_QUOTED PASSAGE:_
------------------------------
This educational glass slide would have been shown to prospective Berlei fitters. It depicts the 'earliest true corset made of steel for Catharine de Medias (sic) of France and a court Lady of the time of Catherine de Medici showing the effect of the steel corset'. Unlike corsets from the Victorian era and beyond which tended to create an hourglass figure, the fashion of the 1500s was for a funnel-like shape. It's now believed that Catherine de Medici (1519–1589), Queen of France, did not start the craze for fashion metal corsets. Rather, they were designed for orthopaedic support and correcting 'crookedness of the Bodie' (as French army surgeon Ambroise Paré called it).
This slide shows other fashions of the time for wealthy women including a hat featuring a feather, plucked hairline, a ruff worn around the neck to stop perspiration ruining garments, puffed sleeves, a fan and a stomacher - a stiffened triangular panel to further flatten the stomach and abdomen.
------------------------------
_DATA LISTING:_
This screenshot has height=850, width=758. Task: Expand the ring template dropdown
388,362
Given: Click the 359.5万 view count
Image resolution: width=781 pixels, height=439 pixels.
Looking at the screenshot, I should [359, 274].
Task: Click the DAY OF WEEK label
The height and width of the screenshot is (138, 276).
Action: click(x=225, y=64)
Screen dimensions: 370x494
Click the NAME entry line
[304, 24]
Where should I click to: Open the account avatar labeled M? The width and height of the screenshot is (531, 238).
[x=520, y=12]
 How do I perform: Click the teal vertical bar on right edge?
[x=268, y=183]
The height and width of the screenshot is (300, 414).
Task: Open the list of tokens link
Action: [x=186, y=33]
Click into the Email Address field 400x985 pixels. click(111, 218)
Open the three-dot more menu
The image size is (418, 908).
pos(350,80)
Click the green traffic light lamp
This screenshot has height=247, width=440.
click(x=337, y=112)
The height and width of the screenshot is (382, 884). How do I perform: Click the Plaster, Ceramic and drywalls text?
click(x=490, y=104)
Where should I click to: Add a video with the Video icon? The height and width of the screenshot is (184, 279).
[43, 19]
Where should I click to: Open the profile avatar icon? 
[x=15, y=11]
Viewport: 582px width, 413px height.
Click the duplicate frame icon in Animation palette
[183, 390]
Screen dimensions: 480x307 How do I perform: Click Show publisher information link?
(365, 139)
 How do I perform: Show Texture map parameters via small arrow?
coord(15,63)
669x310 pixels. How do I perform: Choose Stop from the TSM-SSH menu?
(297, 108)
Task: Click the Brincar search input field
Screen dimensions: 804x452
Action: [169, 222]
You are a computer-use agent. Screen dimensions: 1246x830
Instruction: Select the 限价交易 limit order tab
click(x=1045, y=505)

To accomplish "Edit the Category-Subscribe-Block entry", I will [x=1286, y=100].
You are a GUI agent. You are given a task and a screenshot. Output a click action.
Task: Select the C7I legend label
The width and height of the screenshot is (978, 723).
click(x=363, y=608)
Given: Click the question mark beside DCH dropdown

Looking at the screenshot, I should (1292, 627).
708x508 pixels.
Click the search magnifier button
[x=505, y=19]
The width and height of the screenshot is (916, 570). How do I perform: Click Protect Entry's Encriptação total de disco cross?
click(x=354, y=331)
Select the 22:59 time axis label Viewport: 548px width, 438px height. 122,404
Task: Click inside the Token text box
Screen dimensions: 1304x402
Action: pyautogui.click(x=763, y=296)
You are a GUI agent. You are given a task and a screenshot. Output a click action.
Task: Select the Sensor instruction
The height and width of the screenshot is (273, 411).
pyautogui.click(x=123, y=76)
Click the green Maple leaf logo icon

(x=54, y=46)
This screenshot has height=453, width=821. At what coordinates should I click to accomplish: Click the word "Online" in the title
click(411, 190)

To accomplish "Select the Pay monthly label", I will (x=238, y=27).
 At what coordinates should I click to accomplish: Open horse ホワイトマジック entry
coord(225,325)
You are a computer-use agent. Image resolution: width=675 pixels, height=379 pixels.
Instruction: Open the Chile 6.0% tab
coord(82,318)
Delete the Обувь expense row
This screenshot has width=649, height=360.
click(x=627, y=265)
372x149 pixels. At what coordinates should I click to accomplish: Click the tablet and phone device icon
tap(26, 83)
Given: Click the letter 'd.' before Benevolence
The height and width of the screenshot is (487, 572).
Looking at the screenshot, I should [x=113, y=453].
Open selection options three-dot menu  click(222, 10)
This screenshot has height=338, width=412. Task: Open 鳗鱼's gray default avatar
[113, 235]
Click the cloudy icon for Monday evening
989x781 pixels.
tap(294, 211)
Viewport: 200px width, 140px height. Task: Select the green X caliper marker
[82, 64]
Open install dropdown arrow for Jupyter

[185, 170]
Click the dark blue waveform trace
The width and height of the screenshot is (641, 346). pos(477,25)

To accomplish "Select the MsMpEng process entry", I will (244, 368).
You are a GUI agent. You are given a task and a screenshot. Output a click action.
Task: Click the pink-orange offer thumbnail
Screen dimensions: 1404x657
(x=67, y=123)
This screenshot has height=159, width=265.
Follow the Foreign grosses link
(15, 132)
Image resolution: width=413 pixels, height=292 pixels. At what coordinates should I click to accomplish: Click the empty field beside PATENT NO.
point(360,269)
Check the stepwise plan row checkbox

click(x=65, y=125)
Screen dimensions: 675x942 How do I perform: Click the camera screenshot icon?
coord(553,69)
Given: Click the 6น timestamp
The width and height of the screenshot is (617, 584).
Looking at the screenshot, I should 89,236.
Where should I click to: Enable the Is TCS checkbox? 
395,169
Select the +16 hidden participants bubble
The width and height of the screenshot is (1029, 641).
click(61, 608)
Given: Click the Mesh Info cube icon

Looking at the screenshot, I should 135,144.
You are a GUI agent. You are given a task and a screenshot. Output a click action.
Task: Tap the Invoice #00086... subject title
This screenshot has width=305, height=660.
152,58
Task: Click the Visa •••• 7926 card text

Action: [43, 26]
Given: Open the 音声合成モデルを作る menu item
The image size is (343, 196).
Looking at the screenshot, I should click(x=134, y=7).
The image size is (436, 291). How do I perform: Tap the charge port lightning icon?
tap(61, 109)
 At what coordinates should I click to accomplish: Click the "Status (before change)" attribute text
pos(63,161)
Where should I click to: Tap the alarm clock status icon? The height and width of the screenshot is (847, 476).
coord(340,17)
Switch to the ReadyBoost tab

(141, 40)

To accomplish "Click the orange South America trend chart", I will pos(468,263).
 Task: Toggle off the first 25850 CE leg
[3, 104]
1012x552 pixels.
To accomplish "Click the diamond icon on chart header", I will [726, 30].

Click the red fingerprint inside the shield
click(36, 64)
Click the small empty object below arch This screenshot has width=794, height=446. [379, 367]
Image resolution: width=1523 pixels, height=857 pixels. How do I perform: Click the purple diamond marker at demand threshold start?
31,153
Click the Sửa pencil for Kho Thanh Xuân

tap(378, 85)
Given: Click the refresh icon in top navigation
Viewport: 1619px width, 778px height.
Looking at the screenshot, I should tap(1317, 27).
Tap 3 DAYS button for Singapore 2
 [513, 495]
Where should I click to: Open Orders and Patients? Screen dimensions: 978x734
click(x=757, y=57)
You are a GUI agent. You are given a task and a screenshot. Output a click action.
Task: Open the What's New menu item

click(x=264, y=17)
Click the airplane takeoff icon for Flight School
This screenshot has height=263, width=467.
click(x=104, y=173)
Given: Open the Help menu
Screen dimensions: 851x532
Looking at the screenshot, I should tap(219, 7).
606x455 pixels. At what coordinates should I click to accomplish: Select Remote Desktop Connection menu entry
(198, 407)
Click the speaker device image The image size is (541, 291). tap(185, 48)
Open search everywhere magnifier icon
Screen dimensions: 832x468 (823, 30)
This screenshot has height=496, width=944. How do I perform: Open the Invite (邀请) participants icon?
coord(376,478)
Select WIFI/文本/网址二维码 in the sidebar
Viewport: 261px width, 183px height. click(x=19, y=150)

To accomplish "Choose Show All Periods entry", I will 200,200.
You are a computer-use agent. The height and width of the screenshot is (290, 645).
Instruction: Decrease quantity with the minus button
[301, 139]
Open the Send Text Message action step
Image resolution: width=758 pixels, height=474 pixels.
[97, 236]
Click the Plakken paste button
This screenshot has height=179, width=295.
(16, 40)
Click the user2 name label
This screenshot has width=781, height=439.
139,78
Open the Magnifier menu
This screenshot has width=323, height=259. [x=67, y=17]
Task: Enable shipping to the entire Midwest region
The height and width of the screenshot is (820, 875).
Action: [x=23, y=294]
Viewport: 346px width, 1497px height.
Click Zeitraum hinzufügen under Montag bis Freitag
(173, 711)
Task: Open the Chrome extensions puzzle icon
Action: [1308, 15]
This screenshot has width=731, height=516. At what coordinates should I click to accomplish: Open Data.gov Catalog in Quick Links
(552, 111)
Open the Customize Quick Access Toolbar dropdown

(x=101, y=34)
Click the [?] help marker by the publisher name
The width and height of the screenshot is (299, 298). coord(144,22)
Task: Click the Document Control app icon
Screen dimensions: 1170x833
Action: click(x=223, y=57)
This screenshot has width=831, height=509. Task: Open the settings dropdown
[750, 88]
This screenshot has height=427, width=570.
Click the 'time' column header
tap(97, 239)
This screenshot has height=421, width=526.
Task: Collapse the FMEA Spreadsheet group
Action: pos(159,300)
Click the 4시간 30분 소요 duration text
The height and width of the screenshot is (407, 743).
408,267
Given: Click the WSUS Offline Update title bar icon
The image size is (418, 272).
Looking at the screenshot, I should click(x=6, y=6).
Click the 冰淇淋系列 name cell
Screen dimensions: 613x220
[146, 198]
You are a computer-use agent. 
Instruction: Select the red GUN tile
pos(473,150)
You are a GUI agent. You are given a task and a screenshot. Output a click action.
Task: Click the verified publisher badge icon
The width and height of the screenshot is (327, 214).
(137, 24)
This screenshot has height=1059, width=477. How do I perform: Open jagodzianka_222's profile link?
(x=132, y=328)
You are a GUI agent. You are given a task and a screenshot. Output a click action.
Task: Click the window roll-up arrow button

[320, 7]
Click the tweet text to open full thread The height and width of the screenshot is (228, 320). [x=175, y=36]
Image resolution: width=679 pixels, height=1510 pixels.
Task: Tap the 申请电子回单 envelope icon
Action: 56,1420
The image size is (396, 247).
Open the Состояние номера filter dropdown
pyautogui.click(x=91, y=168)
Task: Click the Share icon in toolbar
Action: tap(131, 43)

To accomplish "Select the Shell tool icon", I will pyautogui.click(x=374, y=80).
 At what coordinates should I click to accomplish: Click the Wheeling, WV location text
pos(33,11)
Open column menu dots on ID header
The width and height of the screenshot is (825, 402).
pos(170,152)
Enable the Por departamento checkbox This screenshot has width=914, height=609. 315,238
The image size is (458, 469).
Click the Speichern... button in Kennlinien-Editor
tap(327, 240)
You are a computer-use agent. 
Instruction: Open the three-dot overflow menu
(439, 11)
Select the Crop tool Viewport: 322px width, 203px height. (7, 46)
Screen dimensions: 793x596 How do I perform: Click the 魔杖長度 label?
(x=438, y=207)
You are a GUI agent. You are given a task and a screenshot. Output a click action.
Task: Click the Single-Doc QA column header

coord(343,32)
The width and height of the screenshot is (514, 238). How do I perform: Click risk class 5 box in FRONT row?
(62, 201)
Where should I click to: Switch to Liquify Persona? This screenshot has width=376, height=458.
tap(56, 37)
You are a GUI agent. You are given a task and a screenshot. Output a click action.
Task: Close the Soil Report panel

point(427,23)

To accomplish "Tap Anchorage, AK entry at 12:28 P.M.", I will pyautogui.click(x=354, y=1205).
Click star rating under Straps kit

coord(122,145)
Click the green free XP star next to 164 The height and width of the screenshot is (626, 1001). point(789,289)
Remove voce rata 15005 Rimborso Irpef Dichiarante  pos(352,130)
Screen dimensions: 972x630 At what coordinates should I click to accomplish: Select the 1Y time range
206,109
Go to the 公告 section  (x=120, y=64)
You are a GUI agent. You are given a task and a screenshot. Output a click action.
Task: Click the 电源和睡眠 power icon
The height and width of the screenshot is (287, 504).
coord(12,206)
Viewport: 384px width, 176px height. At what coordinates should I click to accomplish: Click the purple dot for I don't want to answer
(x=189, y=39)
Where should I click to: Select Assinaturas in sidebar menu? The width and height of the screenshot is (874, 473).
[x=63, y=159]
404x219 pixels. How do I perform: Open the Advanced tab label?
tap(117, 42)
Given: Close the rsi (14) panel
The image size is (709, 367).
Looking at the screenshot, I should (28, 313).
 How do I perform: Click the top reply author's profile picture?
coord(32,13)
------------------------------
_ACTIVITY LIST:_
**A)** Answer these from the corset slide text, one per line:
(i) What shape did the fashion of the 1500s favor?
(ii) What was the ruff worn around the neck meant to prevent?
(iii) Who called the condition "crookedness of the Bodie"?
**B)** Please write a continuation of the corset slide text, picking up after its final sentence.

_EXPECTED OUTPUTS:_
**A)**
(i) A funnel-like shape.
(ii) Perspiration ruining garments.
(iii) Ambroise Paré, a French army surgeon.

**B)**
In addition to the corset, structured underwear called cartwheel farthingales used stiff hoops made from wire or cane, in conjunction with a roll of fabric around the waist called a bum roll, to make the gowns stand out more. This slide gives a historical context to the Berlei corset, making the corsets of the 1930s seem simultaneously softer and kinder but also traditional and beautiful in comparison to fashions of the 1500s.